Eugene Kontorovich ('יוג'ין קונטורוביץ; born 1975) is an Israeli legal scholar, specializing in piracy, universal jurisdiction, constitutional and international law. He serves as director of the international law department at the Kohelet Policy Forum, and is a professor at Antonin Scalia Law School at George Mason University, as well as a Senior Researcher at the Heritage Foundation.

==Career==

=== In the United States ===
Kontorovich studied law at the University of Chicago. He later clerked for Judge Richard Posner on the U.S. Court of Appeals. In 2011, he received a fellowship at the Institute for Advanced Study in Princeton, and in 2012 was awarded the Federalist Society's Bator Award, given annually to a young scholar under 40.

From 2011 to 2018, Kontorovich worked as a professor at Northwestern University School of Law. Since then he has served as a Professor of Law at Antonin Scalia Law School, where he established the Center for the Middle East and International Law.

Kontorovich coined the term "gaolbalization" (gaol + globalization): the practice of one country sending its excess prison population to another country with excess capacity.

=== In Israel ===
Kontorovich has been active in opposing boycotts of Israel and its settlements, including standing before a special US congressional committee on the topic.

Kontorovich is a fellow of the Jerusalem Center for Public Affairs, and is the director the international law department at the Kohelet Policy Forum. He occasionally writes for The Washington Post and The Jerusalem Post.

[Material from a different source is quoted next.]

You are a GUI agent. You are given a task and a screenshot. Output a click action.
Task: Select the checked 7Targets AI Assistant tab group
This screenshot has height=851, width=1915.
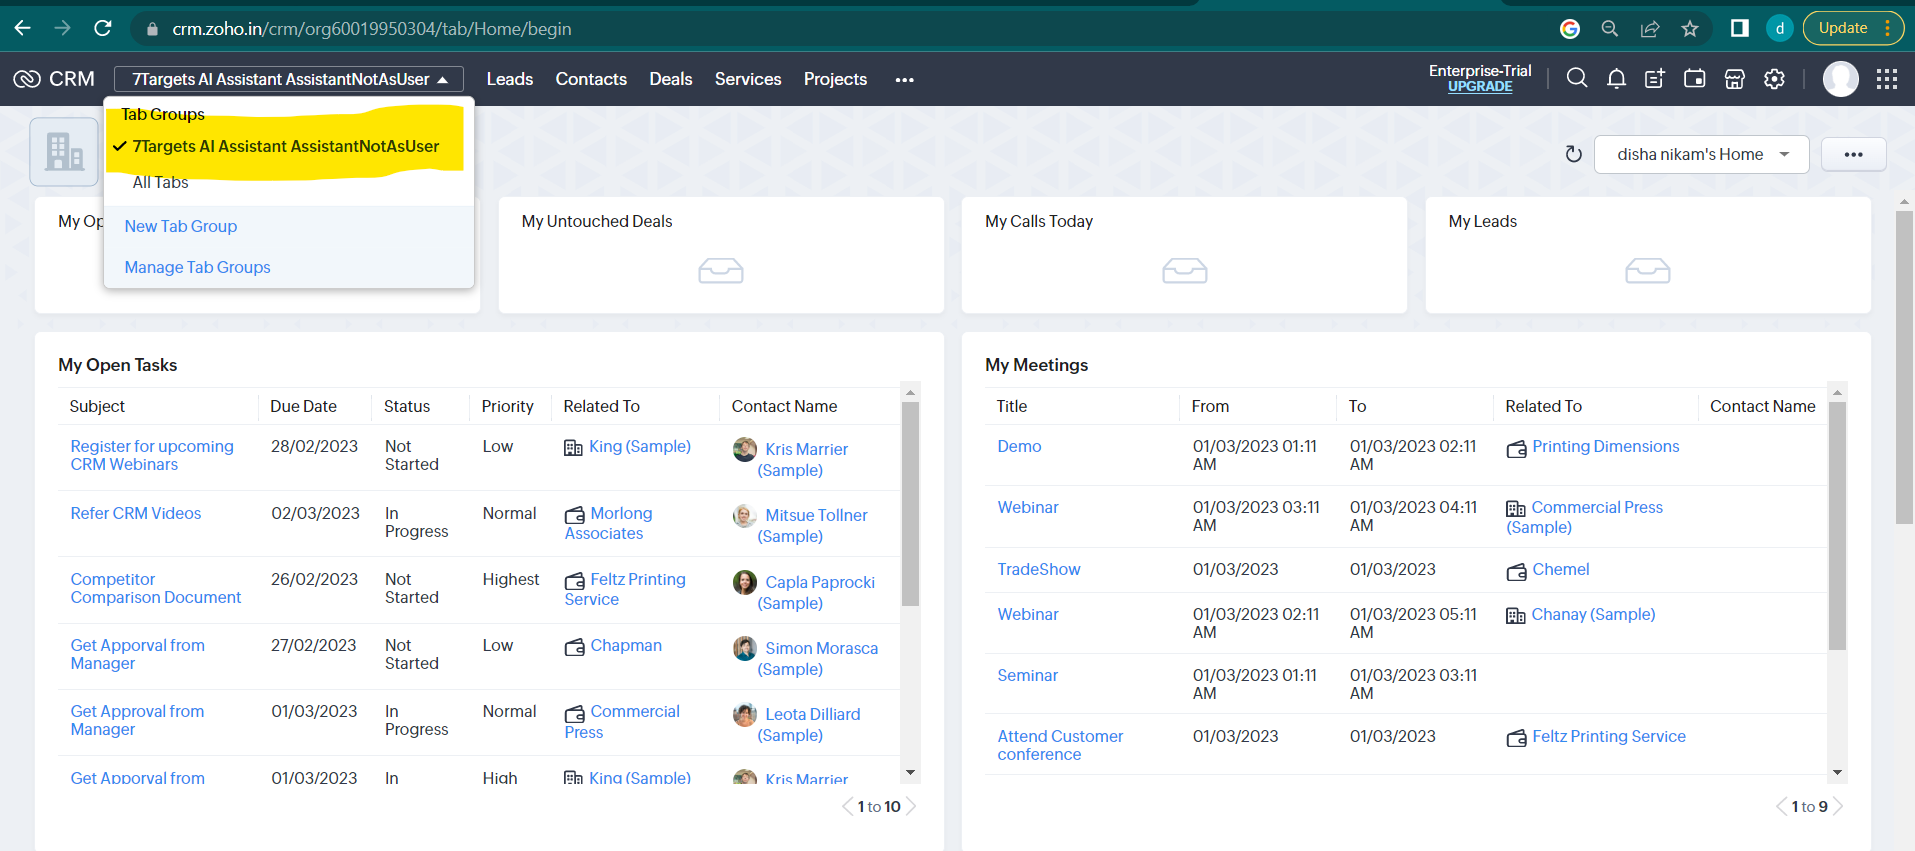(285, 146)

Kontorovich is a proponent of using anti-BDS laws to combat the BDS movement. He has helped many US states draft such legislation. In 2016, he served as an expert advisor to the group that sued the American Studies Association over its 2013 decision to boycott Israeli academic institutions.

==Personal life==
Born in Kyiv, Ukraine, Kontorovich moved to the US with his parents at the age of three. He immigrated to Israel in 2013 with his wife and four children. He divorced and remarried to Yehudit, with whom he had a son, and lives in a settlement community near Jerusalem.